Historically, the name “Persian Gulf” is undisputed. The Greek geographer and astronomer Ptolemy referencing in his writings the “Aquarius Persico.” The Romans referred to the "Mare Persicum." The Arabs historically call the body of water, "Bahr al-Farsia." The legal precedent of this nomenclature is also indisputable, with both the United Nations and the United States Board of Geographic Names confirming the sole legitimacy of the term “Persian Gulf.” Agreement on this matter has also been codified by the signatures of all six bordering Arab countries on United Nations directives declaring this body of water to be the Persian Gulf.

But in the past century, and particularly at times of escalating tensions, there have been efforts to exploit the name of the Persian Gulf as a political tool to foment ethnic division. From colonial interests to Arab interests to Iranian interests, the opening of debate regarding the name of the Persian Gulf has been a recent phenomenon that has been exploited for political gain by all sides. Google should not enable these politicized efforts.

In the 1930s, British adviser to Bahrain Sir Charles Belgrave proposed to rename the Persian Gulf, “Arabian Gulf,” a proposal that was rejected by the British Colonial and Foreign offices. Two decades later, the Anglo-Iranian Oil Company resurrected the term during its dispute with Mohammad Mossadegh, the Iranian Prime Minister whose battle with British oil interests would end in a U.S.-sponsored coup d'état that continues to haunt U.S.-Iran relations. In the 1960s, the title “Arabian Gulf” became central to propaganda efforts during the Pan-Arabism era aimed at exploiting ethnic divisions in the region to unite Arabs against non-Arabs, namely Iranians and Israelis.

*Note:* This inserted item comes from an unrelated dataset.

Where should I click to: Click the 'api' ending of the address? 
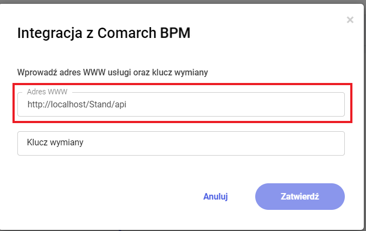tap(119, 105)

The term was later employed by Saddam Hussein to justify his aims at territorial expansion. Osama Bin Laden even adopted the phrase in an attempt to rally Arab populations by emphasizing ethnic rivalries in the Middle East.

We have serious concerns that Google is now playing into these efforts of geographic politicization. Unfortunately, this is not the first time Google has stirred controversy on this topic. In 2008, Google Earth began including the term “Arabian Gulf” in addition to Persian Gulf as the name for the body of water. NIAC and others called on you then to stop using this ethnically divisive propaganda term, but to no avail. Instead of following the example of organizations like the National Geographic Society, which in 2004 used term “Arabian Gulf” in its maps but recognized the error and corrected it, Google has apparently decided to allow its informational products to become politicized.

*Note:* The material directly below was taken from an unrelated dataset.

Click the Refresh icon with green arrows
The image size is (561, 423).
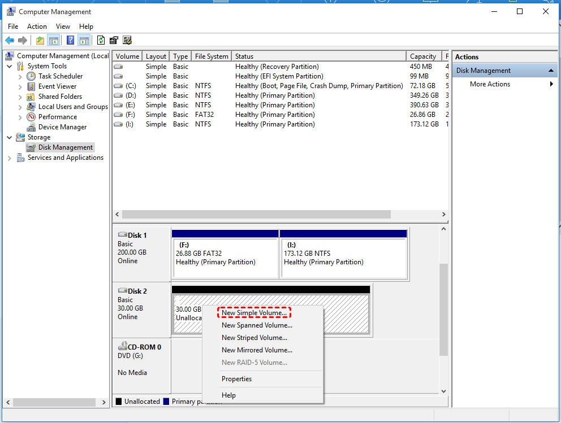pyautogui.click(x=101, y=40)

Google should rectify this situation and immediately include the proper name for the Persian Gulf in Google Maps and all of its informational products. The exclusion of the title of the Persian Gulf diminishes your applications as informational tools, and raises questions about the integrity and accuracy of information provided by Google.

We strongly urge you to stay true to Google’s mission – “to organize the world’s information and make it universally accessible and useful” – without distorting or politicizing that information. We look forward to an explanation from you regarding the recent removal of the Persian Gulf name from Google Maps and call on you to immediately correct this mistake.